"Creating Your Own Command Interpreter: Main Concepts Guide: Simple Shell - Part 2"

Deeper into UNIX: Exploring the Inner Workings of UNIX with a Custom Interpreter

May 07, 2023

Welcome to Part 2 of our blog series on shells and processes! In the first part, we explored some of the fundamental concepts behind shells and processes, including how shells work, what PIDs and PPIDs are, how to manipulate the environment of the current process, and the difference between functions and system calls.

In this part of our blog series on shells and processes, we'll explore some key concepts related to processes and how they interact with the operating system.

By the end of this part, you'll have a solid understanding of how to create and manage processes in a shell environment, and how to interact with other programs using input/output redirection. So let's dive in and continue our exploration of the fascinating world of shells and processes!

How to create processes ?

Why ? : Creating new processes is an essential part of modern operating systems, and it is necessary for a wide range of tasks, such as: running multiple programs concurrently: By creating separate processes for each program, the operating system can run multiple programs at the same time, even on a single-core processor. This allows users to work on multiple tasks simultaneously without having to wait for one program to finish before starting another.

In C, you can create new processes using the fork system call, which creates a new process by duplicating the existing process. Here's an example of how to create a new process in a simple shell.

#include <stdio.h>

#include <stdlib.h>

#include <unistd.h>

int main() {

pid_t pid;

// Fork a new process

pid = fork();

if (pid < 0) {

// Error

fprintf(stderr, "Fork failed\n");

exit(1);

} else if (pid == 0) {

// Child process

printf("This is the child process\n");

exit(0);

} else {

// Parent process

printf("This is the parent process\n");

exit(0);

}

return 0;

}

In this example, the fork() system call is used to create a new process. The fork() call returns the process ID of the new child process to the parent process, and returns 0 to the child process. In this case, the parent process prints "This is the parent process", and the child process prints "This is the child process".

note that pid_t is a data type in the C programming language that is used to represent process IDs (PIDs). It is a signed integer type and is defined in the sys/types.h header file.

FUNCTIONS TO KNOW :

getpid() is a function in the C library that returns the process ID (PID) of the calling process. It is defined in the unistd.h header file and takes no arguments. - The PID returned by getpid() is a unique identifier assigned by the operating system to each process running on a system.

Here's an example of how to use getpid():

wait() is a system call in the C library that suspends the calling process until one of its child processes terminates. It is defined in the sys/wait.h header file and takes a pointer to an integer variable that will be set to the exit status of the terminated child process.
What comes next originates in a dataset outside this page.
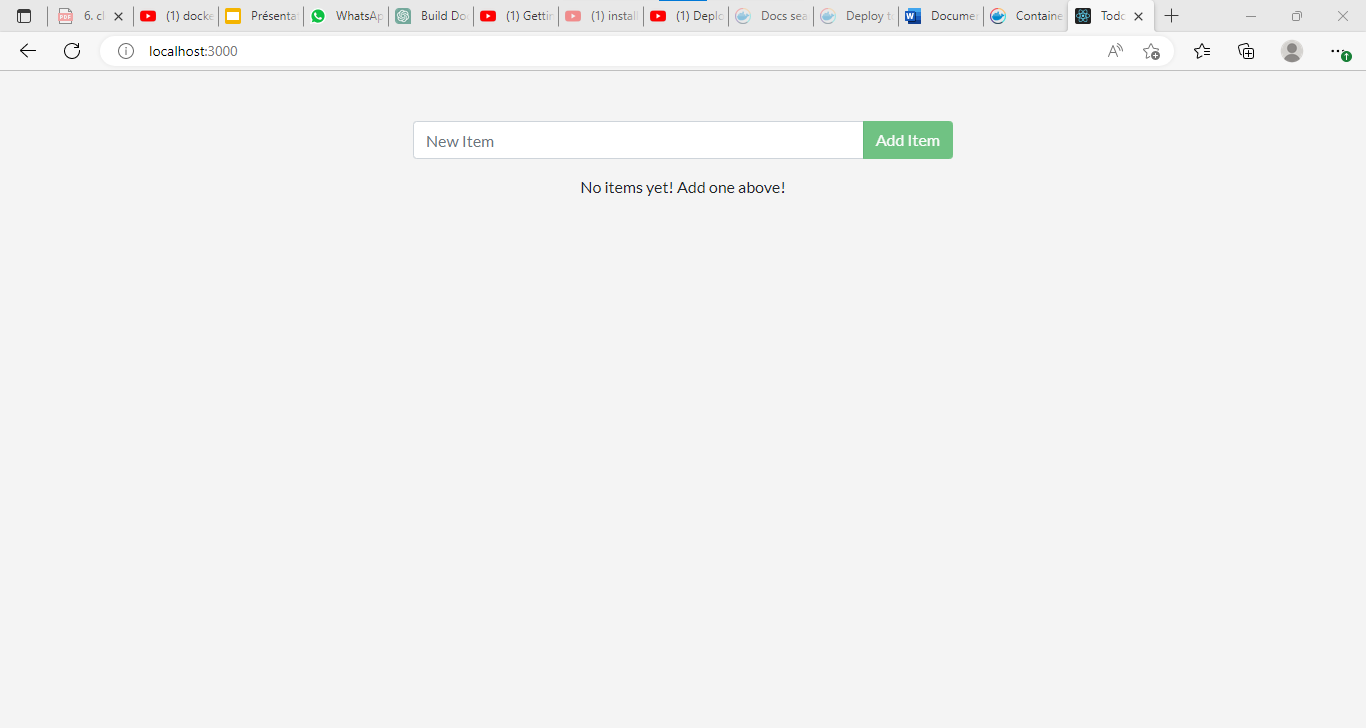Open the Présentation tab
This screenshot has height=728, width=1366.
coord(260,16)
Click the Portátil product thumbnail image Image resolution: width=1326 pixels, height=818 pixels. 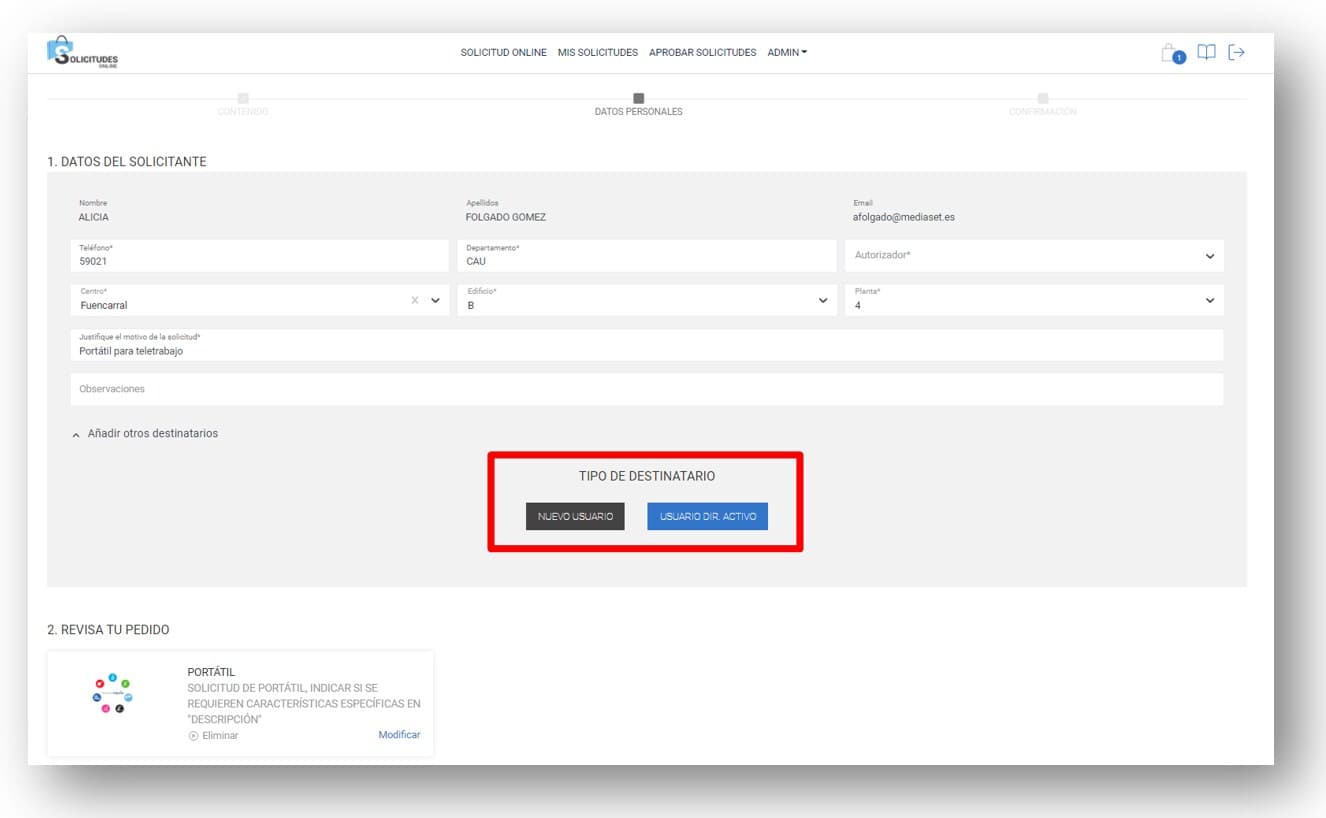[x=112, y=693]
What are the three prototypes of `main ?`

In the C programming language, the main() function is the entry point of a program. It is the first function that is executed when a program starts running. There are three valid prototypes for the main() function in C, which are:

int main(): This is the most common prototype for the main() function in C. It takes no arguments and returns an integer value to the operating system that indicates the success or failure of the program.
int main(int argc, char *argv[]): This prototype takes two arguments. The first argument, argc, is an integer that represents the number of command-line arguments passed to the program. The second argument, argv, is an array of strings that contains the command-line arguments themselves.
int main(int argc, char *argv[], char *envp[]): This prototype takes three arguments. The first two arguments are the same as in the previous prototype, but the third argument, envp, is an array of strings that contains the program's environment variables.

Here's an example of how to use the second prototype of the main() function:

#include <stdio.h>

int main(int argc, char *argv[]) {
    printf("Number of arguments: %d\n", argc);
    for (int i = 0; i < argc; i++) {
        printf("Argument %d: %s\n", i, argv[i]);
    }
    return 0;
}

Here's an example of how to use the third prototype of the main() function:

#include <stdio.h>

int main(int argc, char *argv[], char *envp[]) {
    for (int i = 0; envp[i] != NULL; i++) {
        printf("Environment variable %d: %s\n", i, envp[i]);
    }
    return 0;
}

In this example, the main() function takes three arguments: argc and argv, as in the previous example, and envp, which is an array of strings that contains the program's environment variables. The program prints out each environment variable, one by one.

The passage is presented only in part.